一方、2013年の供給量は69万平方メートルと、過去平均の約6割にとどまる見通し。都心3区については過去平均並みとなるものの、それ以外のエリアでは10万平方メートルを下回ると予想される。また、2014~2016年は年間100万平方メートル前後の供給が続くが、都心3区以外での供給は低迷すると予測している。

東京23区の大規模オフィス供給量の推移

供給エリアの傾向を見ると、2013~2016年は都心シフトが進み、都心3区での供給が約8割に達すると見込んでいる。内訳は、「千代田区」が38%、「中央区」が20%、「港区」が19%。それに対して、「新宿区」「渋谷区」「品川区」「江東区」のシェアは、いずれも1割以下の水準に落ち込むと見られる。

地区別の供給量についても、「大手町・丸の内」「京橋・八重洲・日本橋」「赤坂・六本木」「神田神保町・神田小川町」「港南」「虎ノ門」など、都心3区内の地区が上位を占めると予想している。

開発用地別の供給動向を見た場合、都心3区では、2013~2016年も「建替え」による供給が84%を占める見通し(2009~2012年は86%)。建替え以外では「国公有地」の開発による供給増が見込まれる。一方、都心3区以外では「低・未利用地」での供給が74%となるとしている。
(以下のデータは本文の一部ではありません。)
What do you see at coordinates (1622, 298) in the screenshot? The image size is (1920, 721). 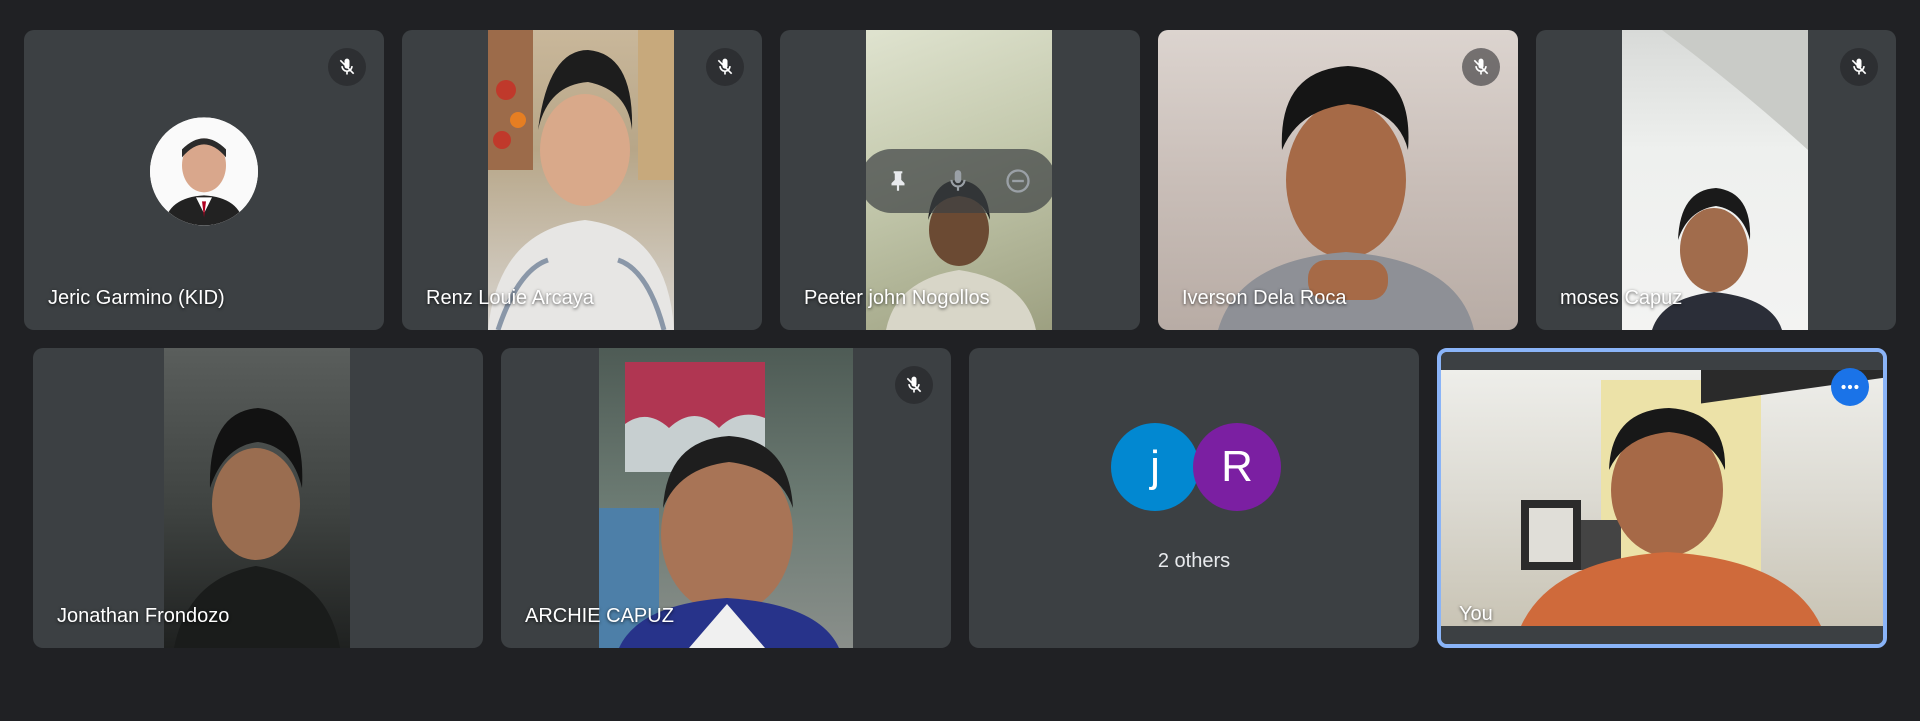 I see `participant-name: moses Capuz` at bounding box center [1622, 298].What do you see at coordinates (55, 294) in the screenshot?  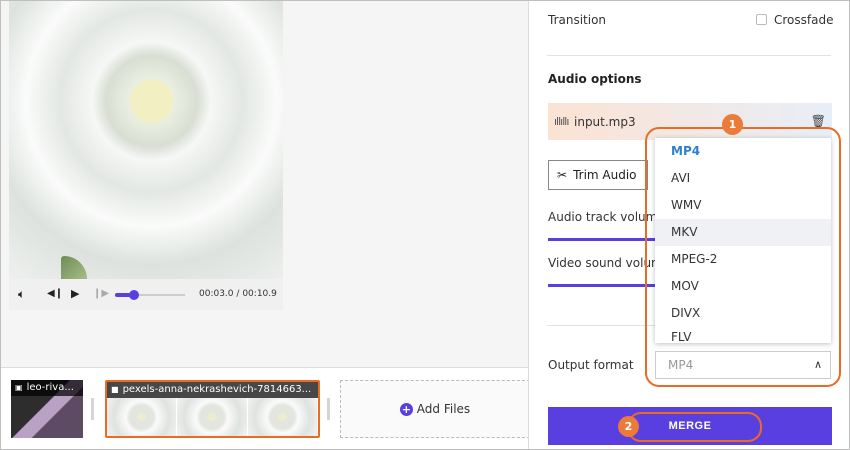 I see `step-back-icon: ◀❙` at bounding box center [55, 294].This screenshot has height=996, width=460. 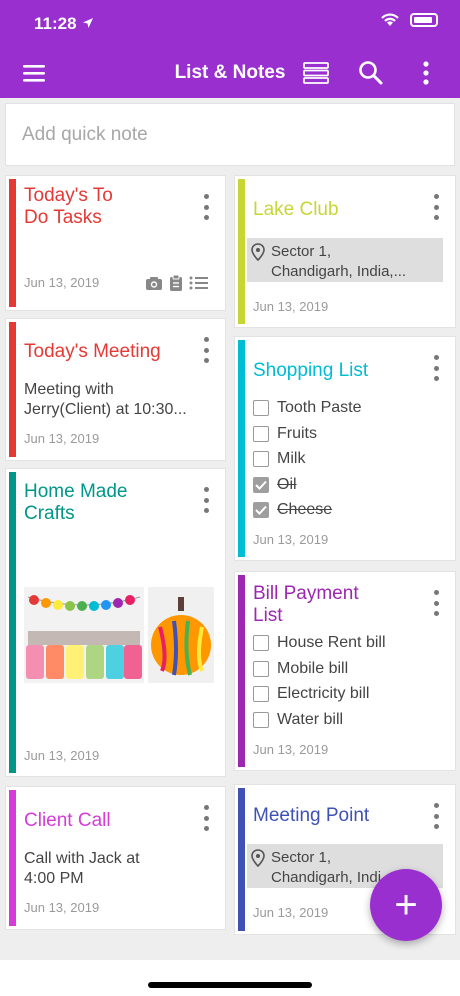 I want to click on home-indicator, so click(x=230, y=985).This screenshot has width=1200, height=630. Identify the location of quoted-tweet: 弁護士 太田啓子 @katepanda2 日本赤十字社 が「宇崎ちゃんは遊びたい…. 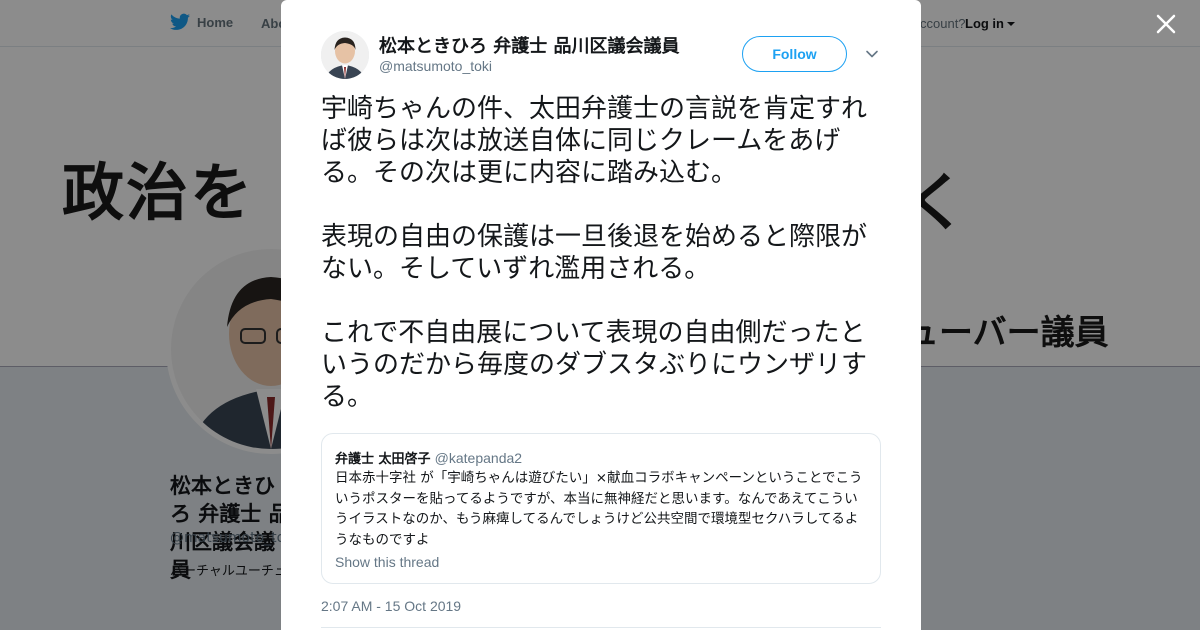
(601, 508).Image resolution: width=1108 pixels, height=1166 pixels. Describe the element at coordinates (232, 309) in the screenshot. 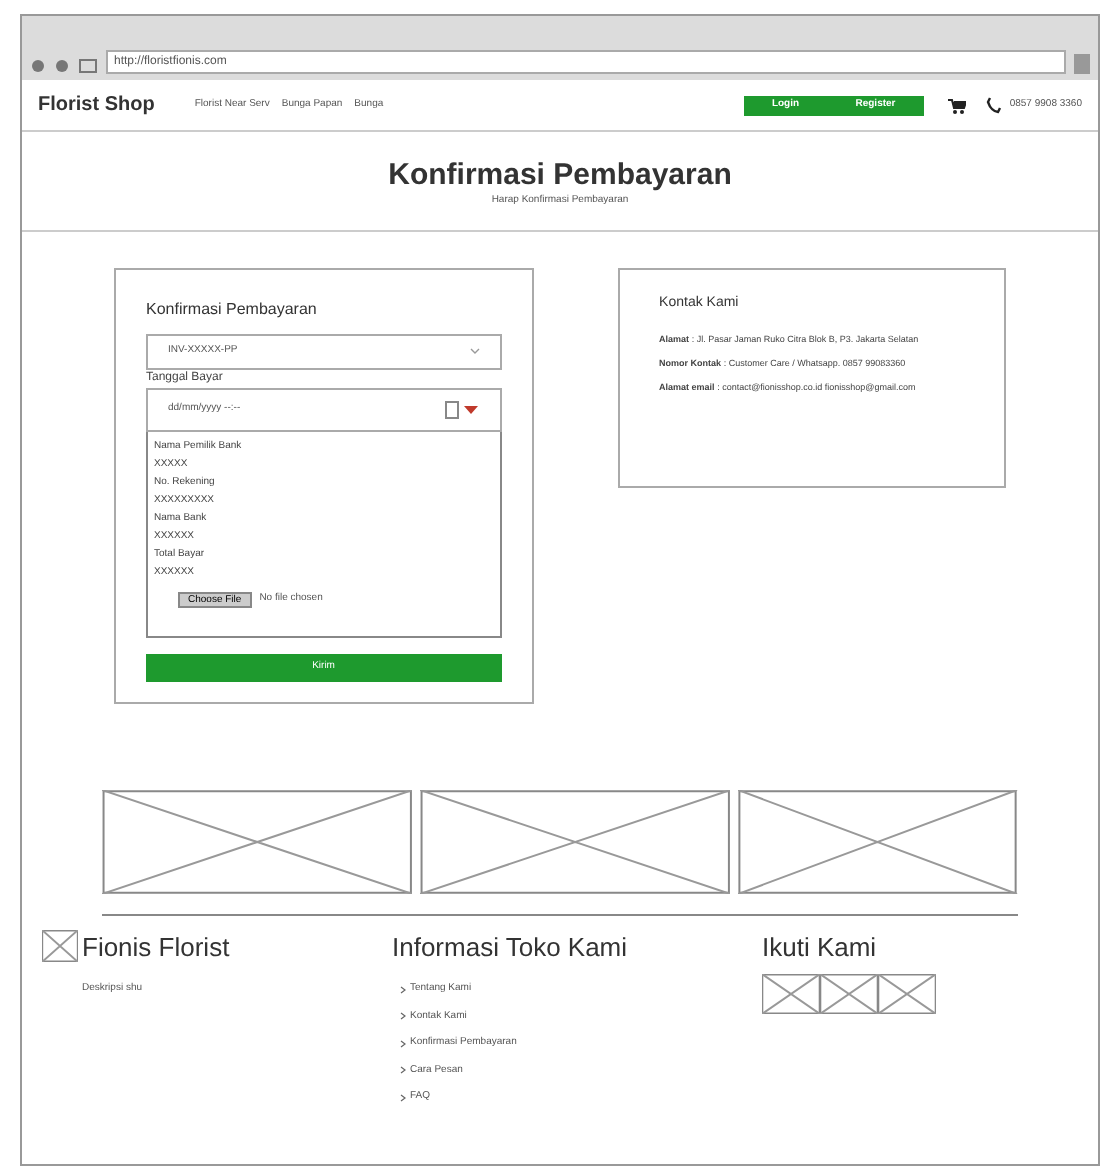

I see `form-title: Konfirmasi Pembayaran` at that location.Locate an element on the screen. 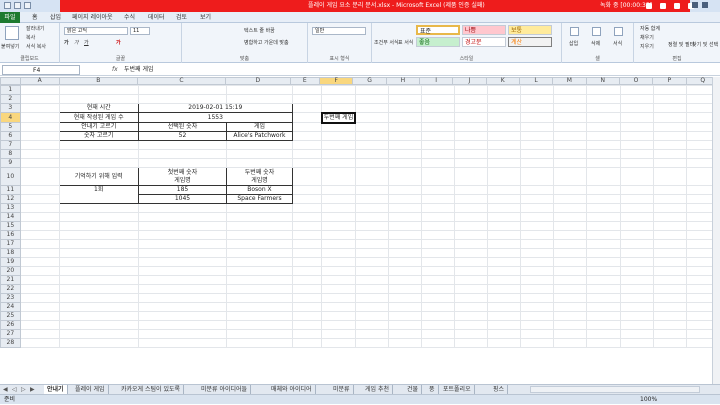 This screenshot has width=720, height=405. camera-icon is located at coordinates (663, 6).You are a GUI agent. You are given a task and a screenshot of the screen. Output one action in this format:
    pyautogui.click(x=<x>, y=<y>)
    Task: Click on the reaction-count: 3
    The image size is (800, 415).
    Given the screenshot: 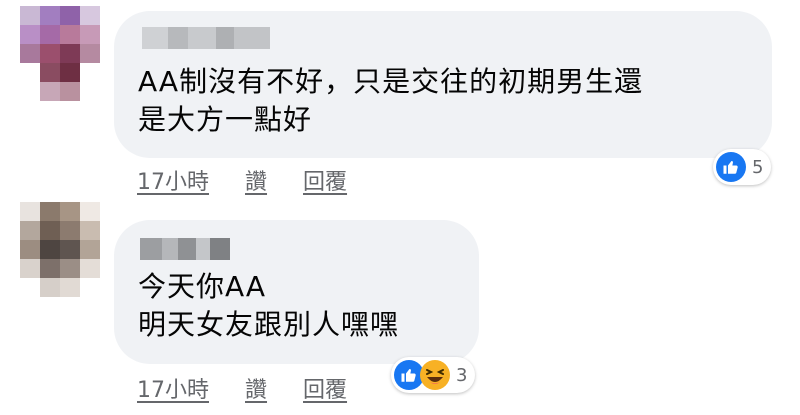 What is the action you would take?
    pyautogui.click(x=462, y=375)
    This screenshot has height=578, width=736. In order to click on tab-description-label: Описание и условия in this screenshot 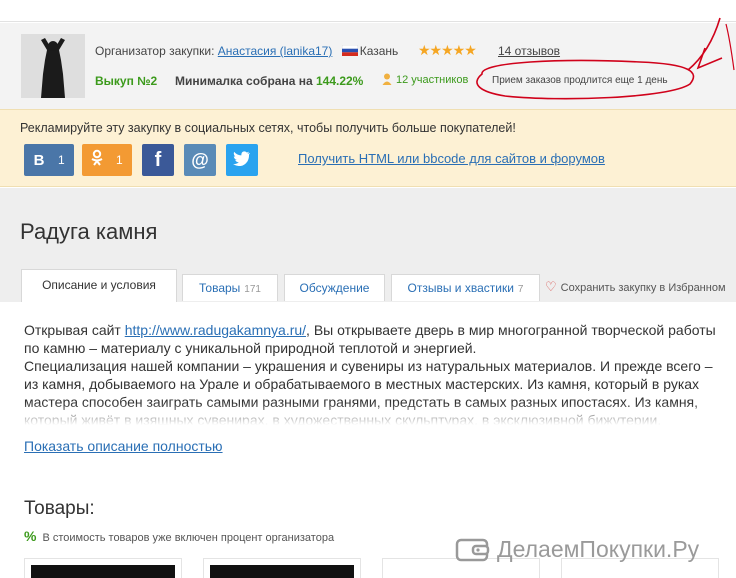, I will do `click(99, 285)`.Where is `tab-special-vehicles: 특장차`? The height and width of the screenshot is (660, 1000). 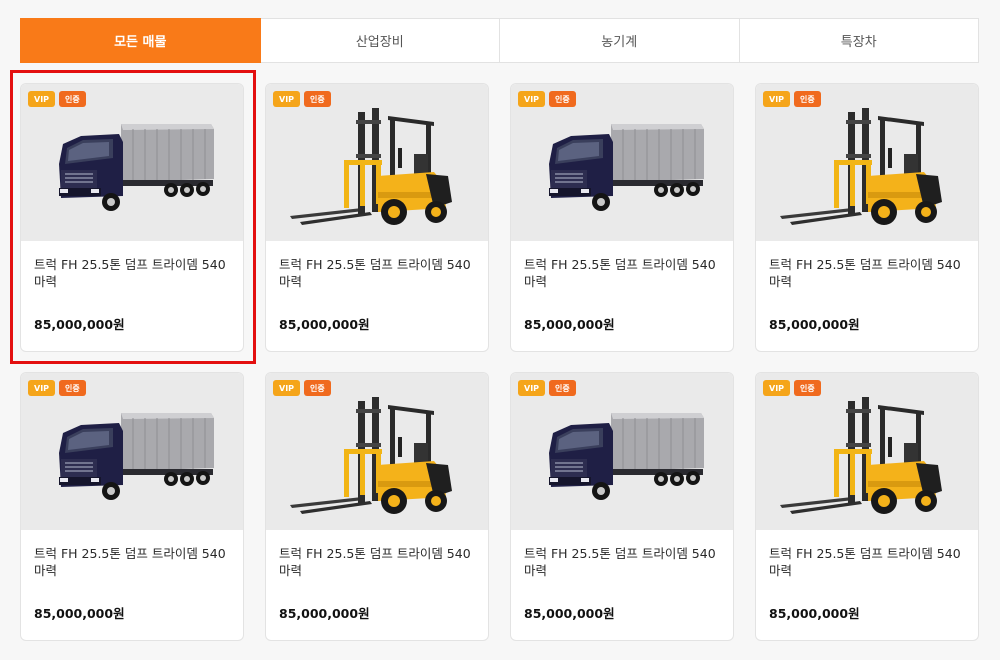 tab-special-vehicles: 특장차 is located at coordinates (859, 40). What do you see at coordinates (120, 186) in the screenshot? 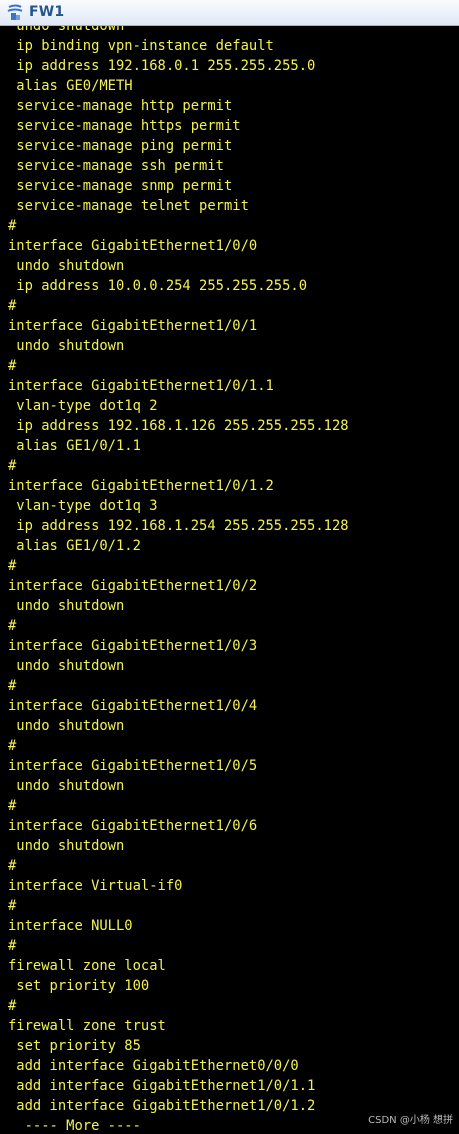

中規模ビルの供給動向を見ると、2012年の供給量は13.1万平方メートルと、過去10年の平均12.9万平方メートルと同程度だった。2013年の供給量は15.3万平方メートルに増加するが、2014年は11.2万平方メートルに減少する見通し。

供給エリアについては、2013~2014年は「都心3区」での供給が71%、うち「中央区」「港区」がそれぞれ約3割と予測。地区別の供給量を見ても、「新橋」「京橋・八重洲・日本橋」「茅場町・八丁堀」など中央区・港区内の地区が上位を占める見通しだ。開発用地別の供給動向については、都心3区では81%、都心3区以外でも61%が「建替え」による供給と見込んでいる。

同社は「2013年は、需要の回復基調が続くなか、供給が急減するため需給バランスの改善が一段と進み、下落傾向の続いた賃料も反転局面を迎える」と分析している。